Your task = No picture belongs in the answer, which must hold exactly the lines from the one with "Image resolution: width=1091" through the final line below.

Data for this task =

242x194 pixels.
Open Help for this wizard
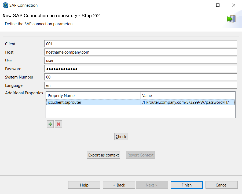click(84, 185)
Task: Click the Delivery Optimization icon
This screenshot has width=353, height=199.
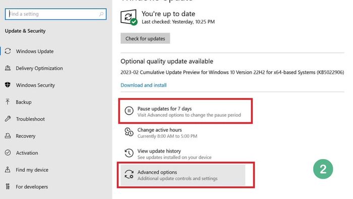Action: [8, 68]
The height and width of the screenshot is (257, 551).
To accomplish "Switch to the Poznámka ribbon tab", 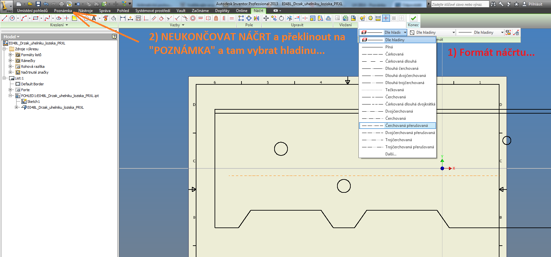I will point(63,11).
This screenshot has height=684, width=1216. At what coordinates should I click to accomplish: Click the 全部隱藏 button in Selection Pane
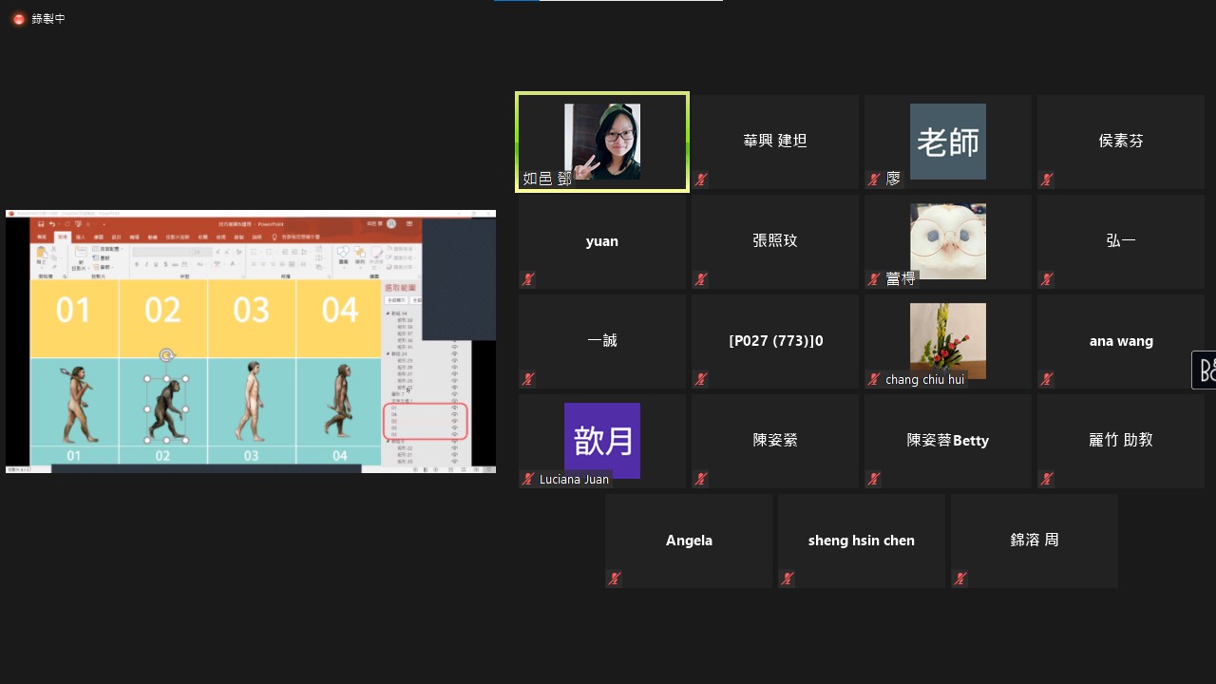point(415,299)
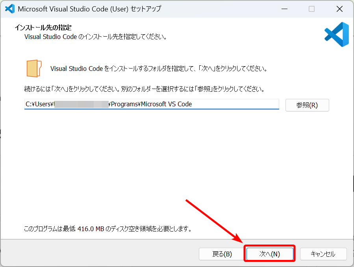354x267 pixels.
Task: Minimize the setup window
Action: (x=284, y=9)
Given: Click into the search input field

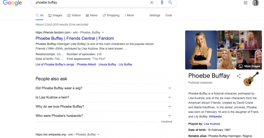Looking at the screenshot, I should click(91, 2).
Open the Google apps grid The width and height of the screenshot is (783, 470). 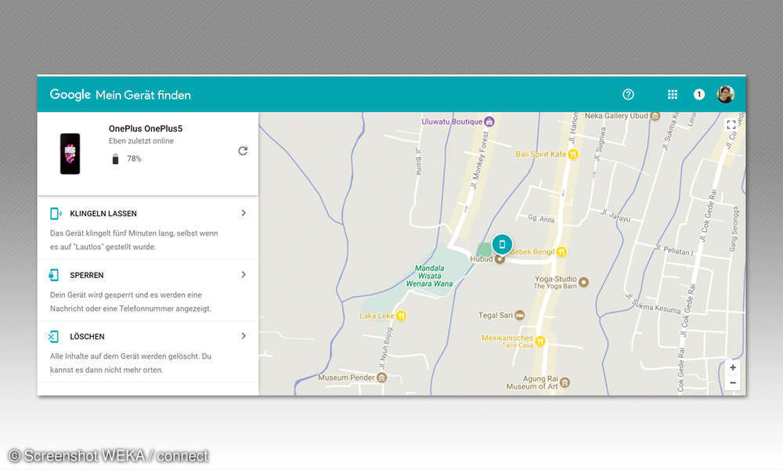point(672,95)
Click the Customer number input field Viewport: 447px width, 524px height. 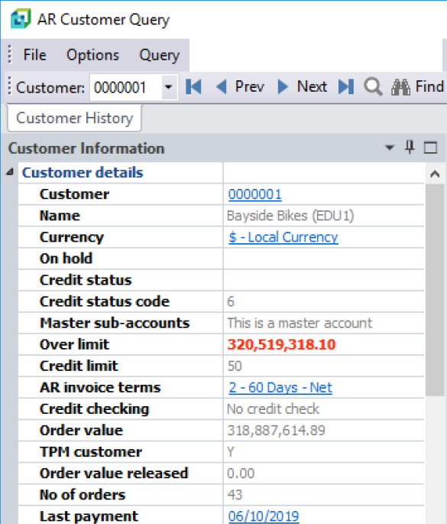(126, 87)
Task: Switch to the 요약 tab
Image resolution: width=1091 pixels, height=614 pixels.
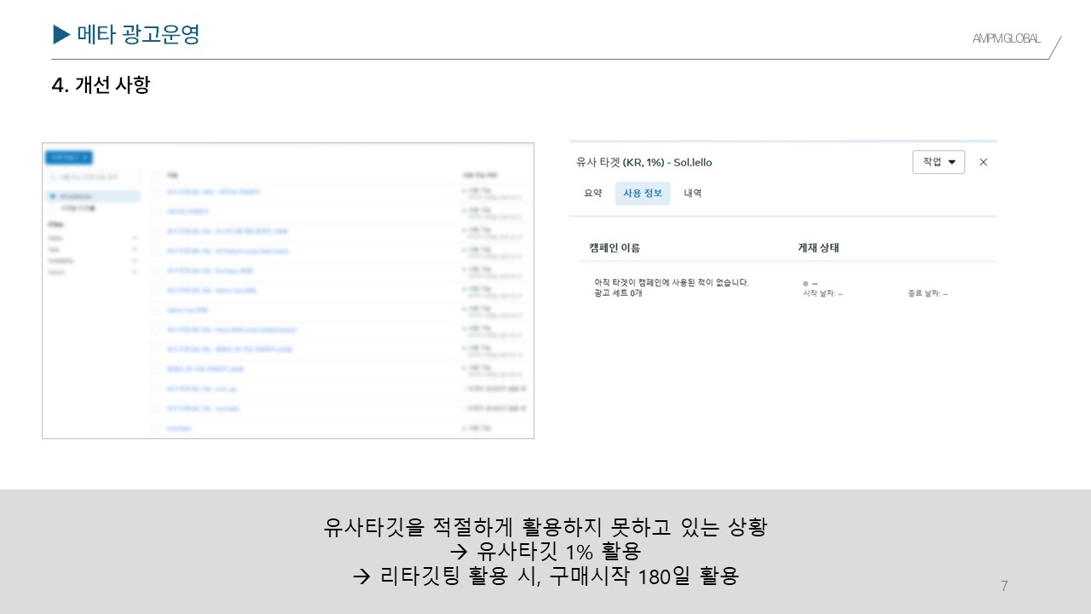Action: [592, 194]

Solution for this problem =
Image resolution: width=1091 pixels, height=614 pixels.
Action: [592, 194]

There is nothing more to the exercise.